Mix in floured berries.
Butter and flour a 9- by 9-inch pan. Sprinkle with sugar.
Bake at 350 degrees for 35 to 40 minutes.
1 cup heavy cream
Zest of half a lemon
1 tablespoon of sugar
Whip until peaks form.
Top cake with macerated berries (1 tablespoon of sugar added to ½ to ¾ cup chopped strawberries) and lemon whipped cream.
STRAWBERRIES & CREAM
From Ilma Lopez, pastry chef at Grace
Servings: Six to eight
2 cups fresh Maine strawberries, cut in quarters
2 sprigs fresh thyme, leaves picked (no stems)
1 cup fresh Maine strawberries, left whole, cleaned and stemmed
1/2 cup rice wine vinegar
4 tablespoons white sugar
1/8 teaspoon Kosher salt
1/2 teaspoon vanilla extract
FOR THE CREAM:
3 cups heavy cream
1 whole lime, zested on microplane or fine grater
1 tablespoon powdered sugar
FOR THE OAT CRUMBLE:
1 cup rolled oats
1/4 cup light brown sugar
1/4 cup Maine honey
Pickle the strawberries first by warming the vinegar over medium heat in a pot and whisking in the sugar and salt until they dissolve. Then add in the vanilla and pour into a container with the cleaned strawberries. Let cool to room temperature (about 1½ to 2 hours). This can be done one day ahead of time.
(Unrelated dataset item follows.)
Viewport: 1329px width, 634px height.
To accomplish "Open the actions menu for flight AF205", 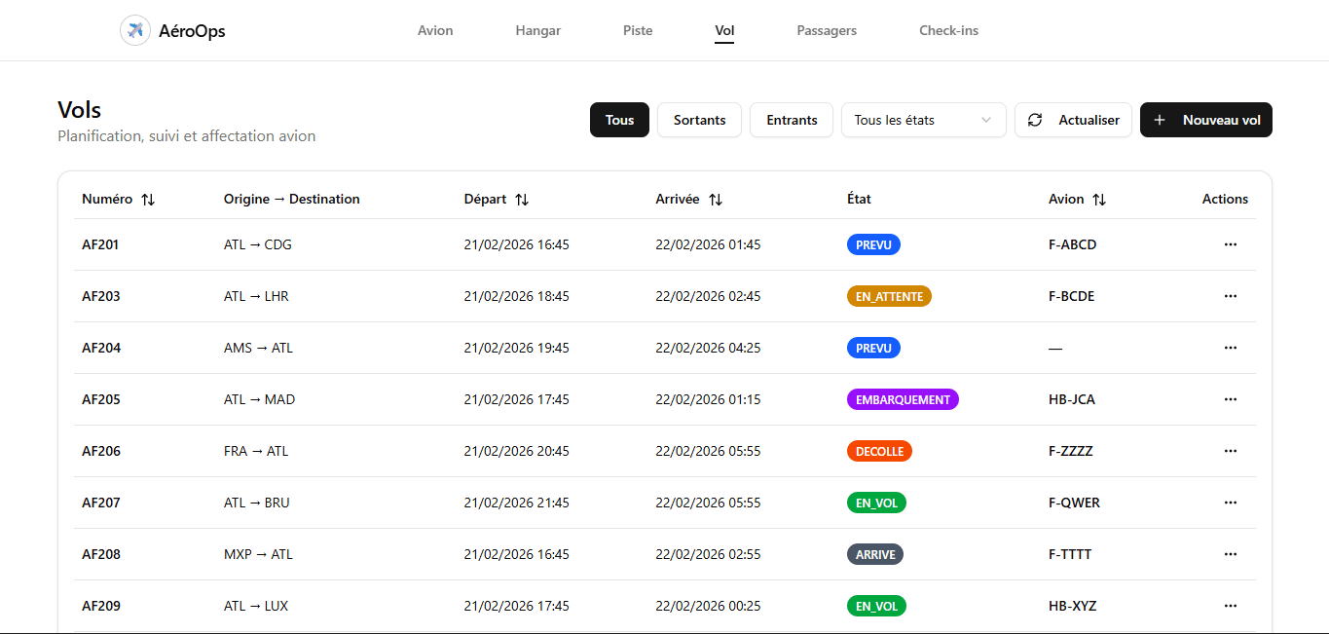I will [x=1230, y=399].
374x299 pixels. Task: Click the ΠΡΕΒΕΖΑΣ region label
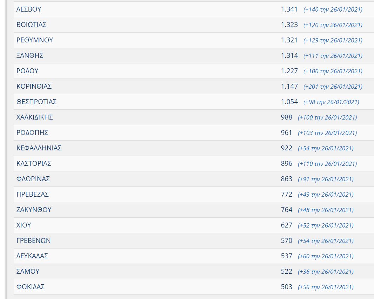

Next, place your oats and brown sugar in a bowl and toss with the Maine honey, coating evenly. Place parchment paper on a baking sheet and spray with pan spray, and then spread the coated oats on the parchment paper.
Place in a 350-degree oven and bake for 15 minutes or until golden brown. Remove from oven and let cool, then break apart into pieces for serving.
Take the 3 cups of the heavy cream and put into a mixer with the powdered sugar. Use the whip attachment and turn on high, whipping down the sides, and whip until set. Add in the zest from the one lime.
Mix the pickled strawberries with the fresh quartered strawberries. Put in the picked thyme leaves and a little fresh ground black pepper (1/8 teaspoon).
Place the cream in the bottom of your servings cups, dividing evenly.
Then divide the oat crunch and place on top of the cream. To finish, place the Maine strawberry “salad” on top.
Serve and enjoy with a nice, crisp rose wine.